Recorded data
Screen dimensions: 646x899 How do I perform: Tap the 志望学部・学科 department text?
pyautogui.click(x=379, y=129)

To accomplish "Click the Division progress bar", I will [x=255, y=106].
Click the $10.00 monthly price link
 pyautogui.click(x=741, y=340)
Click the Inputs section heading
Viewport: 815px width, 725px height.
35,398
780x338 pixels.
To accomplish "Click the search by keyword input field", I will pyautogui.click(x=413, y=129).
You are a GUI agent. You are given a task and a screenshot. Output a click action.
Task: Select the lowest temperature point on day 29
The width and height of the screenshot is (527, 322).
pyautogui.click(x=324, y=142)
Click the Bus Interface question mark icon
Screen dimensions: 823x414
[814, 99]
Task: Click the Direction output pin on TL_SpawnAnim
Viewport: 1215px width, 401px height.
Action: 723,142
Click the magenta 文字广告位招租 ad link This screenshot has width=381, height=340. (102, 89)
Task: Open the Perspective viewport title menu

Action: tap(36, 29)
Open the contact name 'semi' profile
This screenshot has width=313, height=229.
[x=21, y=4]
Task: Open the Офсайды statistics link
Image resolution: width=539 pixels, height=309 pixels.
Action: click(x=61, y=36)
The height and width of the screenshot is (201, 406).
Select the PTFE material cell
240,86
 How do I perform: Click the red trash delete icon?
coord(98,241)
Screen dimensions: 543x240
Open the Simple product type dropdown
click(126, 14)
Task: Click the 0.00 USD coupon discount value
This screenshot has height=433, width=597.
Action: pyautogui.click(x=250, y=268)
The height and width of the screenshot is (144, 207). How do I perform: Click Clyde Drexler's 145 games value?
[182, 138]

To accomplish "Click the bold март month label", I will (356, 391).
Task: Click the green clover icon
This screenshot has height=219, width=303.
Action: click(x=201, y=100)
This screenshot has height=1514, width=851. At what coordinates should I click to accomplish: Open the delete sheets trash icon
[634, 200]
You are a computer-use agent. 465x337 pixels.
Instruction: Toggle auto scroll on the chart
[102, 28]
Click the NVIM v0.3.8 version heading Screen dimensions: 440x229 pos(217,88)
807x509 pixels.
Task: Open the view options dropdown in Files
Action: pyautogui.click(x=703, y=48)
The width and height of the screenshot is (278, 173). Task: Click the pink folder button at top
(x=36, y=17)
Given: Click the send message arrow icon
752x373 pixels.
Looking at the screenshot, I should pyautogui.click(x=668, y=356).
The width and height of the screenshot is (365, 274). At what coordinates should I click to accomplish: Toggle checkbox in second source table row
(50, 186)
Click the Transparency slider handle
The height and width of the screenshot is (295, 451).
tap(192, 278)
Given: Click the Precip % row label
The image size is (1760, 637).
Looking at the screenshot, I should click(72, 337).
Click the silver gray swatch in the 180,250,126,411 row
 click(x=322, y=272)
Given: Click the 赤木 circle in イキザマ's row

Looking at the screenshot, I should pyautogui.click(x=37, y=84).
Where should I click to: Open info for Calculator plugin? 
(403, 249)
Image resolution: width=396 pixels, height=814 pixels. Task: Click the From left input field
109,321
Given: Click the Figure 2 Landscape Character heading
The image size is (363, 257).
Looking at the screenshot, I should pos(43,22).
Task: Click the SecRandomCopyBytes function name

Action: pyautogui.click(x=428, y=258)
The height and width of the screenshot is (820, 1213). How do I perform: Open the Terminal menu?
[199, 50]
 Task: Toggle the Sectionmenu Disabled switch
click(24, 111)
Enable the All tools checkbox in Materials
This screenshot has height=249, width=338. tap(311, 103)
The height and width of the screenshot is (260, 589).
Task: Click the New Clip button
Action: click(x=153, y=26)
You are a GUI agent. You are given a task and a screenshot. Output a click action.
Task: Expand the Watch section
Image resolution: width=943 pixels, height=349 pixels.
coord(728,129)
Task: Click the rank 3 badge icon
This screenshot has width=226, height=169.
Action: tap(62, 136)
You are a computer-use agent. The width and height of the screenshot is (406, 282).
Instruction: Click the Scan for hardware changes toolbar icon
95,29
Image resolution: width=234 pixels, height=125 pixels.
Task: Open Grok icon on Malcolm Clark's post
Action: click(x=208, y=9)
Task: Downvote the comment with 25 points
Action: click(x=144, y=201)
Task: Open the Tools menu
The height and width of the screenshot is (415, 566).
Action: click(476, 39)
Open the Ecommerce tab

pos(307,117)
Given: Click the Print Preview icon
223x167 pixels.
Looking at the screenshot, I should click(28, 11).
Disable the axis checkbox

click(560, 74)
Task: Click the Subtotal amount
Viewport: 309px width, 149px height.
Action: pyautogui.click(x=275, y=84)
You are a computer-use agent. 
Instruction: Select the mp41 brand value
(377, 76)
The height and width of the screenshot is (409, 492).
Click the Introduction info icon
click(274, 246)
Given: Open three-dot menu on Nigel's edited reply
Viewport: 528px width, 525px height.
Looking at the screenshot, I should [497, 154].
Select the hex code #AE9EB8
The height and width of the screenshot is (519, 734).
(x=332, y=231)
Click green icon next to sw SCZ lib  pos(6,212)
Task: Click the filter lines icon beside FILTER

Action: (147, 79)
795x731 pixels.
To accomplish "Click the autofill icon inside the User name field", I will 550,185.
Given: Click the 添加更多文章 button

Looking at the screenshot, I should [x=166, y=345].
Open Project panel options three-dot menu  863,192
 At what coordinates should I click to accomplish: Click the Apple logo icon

- [WORK INSTRUCTIONS] Count lines above containing "will" and report only the total.

- [ANSWER TO THIS TASK] 4